From the listing below, output only the lines starting at the line that has "Given: View analytics of the 118K views tweet" and ending at the line that has "The image size is (687, 594).", exactly as they appear, ends included.

##### Data shown #####

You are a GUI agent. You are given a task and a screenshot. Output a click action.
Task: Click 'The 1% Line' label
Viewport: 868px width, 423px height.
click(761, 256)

#####
##### Data shown #####

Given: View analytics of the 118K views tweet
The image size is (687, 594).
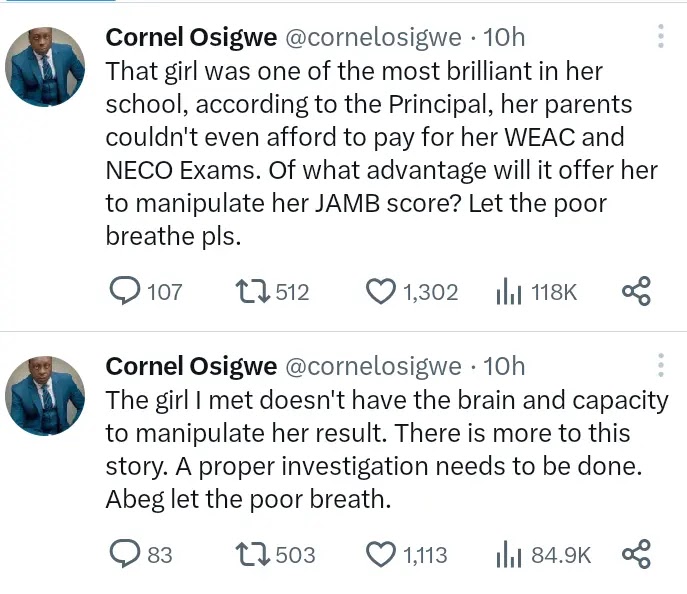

#####

• Answer to the problem:
Given: View analytics of the 118K views tweet
The image size is (687, 594).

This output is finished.